I nodded, swallowed, adjusted my hat and my sweater, and stepped out into the aisle—thinking of you, Father Coyle. And I’m telling you this because I haven’t found any other spirits to chat with, and I miss you, and I trust you. Maybe if I keep talking, you’ll answer me again.
It felt more than a little like going to church at Chapelwood, its pews lined up just like these benches with an aisle in the middle.
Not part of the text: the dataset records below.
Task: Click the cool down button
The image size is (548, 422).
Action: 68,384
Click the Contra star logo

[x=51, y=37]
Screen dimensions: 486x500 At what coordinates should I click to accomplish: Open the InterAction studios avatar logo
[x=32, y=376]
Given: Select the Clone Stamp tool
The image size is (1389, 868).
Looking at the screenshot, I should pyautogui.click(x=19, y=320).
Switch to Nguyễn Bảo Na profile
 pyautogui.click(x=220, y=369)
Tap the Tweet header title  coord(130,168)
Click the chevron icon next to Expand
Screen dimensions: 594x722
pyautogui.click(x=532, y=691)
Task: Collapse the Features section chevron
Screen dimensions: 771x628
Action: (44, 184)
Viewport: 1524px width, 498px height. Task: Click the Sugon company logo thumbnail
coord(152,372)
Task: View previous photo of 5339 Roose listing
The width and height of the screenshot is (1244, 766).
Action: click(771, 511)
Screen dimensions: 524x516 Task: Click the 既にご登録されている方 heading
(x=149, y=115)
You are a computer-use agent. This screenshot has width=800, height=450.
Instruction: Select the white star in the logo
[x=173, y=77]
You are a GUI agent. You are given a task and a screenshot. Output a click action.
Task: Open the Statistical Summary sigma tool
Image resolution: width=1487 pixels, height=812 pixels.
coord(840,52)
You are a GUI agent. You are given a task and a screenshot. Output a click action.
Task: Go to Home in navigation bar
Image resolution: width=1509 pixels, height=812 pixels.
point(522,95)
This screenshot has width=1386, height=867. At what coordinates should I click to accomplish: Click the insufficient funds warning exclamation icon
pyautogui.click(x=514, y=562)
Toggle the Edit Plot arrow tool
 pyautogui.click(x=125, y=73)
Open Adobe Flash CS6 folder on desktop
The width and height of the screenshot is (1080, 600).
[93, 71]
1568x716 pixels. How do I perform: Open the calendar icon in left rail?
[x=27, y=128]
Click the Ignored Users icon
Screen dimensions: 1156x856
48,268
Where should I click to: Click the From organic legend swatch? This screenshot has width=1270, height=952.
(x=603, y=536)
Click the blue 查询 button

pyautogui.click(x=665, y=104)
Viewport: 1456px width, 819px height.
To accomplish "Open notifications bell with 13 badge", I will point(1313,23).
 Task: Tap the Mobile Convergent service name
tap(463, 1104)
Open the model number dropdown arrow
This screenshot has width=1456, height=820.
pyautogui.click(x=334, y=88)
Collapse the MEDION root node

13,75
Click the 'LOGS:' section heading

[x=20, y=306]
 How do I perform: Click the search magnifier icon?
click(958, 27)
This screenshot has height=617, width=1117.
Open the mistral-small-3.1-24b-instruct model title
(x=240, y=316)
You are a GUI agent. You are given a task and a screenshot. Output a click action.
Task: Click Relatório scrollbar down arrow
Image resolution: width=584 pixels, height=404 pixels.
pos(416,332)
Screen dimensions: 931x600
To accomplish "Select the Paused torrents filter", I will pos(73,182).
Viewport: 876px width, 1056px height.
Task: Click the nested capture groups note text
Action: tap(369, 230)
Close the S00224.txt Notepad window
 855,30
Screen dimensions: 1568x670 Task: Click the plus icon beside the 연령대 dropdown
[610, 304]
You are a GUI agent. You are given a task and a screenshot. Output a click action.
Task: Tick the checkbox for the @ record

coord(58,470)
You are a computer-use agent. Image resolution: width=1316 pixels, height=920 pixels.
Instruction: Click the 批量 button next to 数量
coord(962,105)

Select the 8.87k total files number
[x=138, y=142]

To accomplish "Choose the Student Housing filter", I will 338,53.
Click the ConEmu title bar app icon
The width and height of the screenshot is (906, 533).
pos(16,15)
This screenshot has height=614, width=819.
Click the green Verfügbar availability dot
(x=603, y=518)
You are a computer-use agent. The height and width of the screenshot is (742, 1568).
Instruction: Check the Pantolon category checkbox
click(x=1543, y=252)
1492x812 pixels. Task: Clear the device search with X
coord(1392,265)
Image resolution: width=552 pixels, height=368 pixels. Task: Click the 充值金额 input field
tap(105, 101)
(Is that on purpose, do you think? Are courtrooms supposed to look like churches, with the judge up front just like a preacher, and the lawyers and everybody on either side like deacons? What’s that supposed to tell us, exactly? The more I think about it, the less I like it.)
? ? ?
On either side of me, people watched me go up there. It was like being a bride, or going down front to kneel for an altar call, or something like that—except a million times worse. I was afraid I was going to trip and fall; I was afraid I was going to pass out cold. The aisle felt way too long, or maybe I was walking way too slow. My footsteps were the only sound at all, and they were cheap little secondhand heels echoing on the floor—but I couldn’t hear anything else, not even anybody breathing, or sneezing, or waving paper fans against how warm it was getting indoors. It sounded like I was walking down a tunnel, all alone, and at the end of the tunnel, God only knew what I’d find.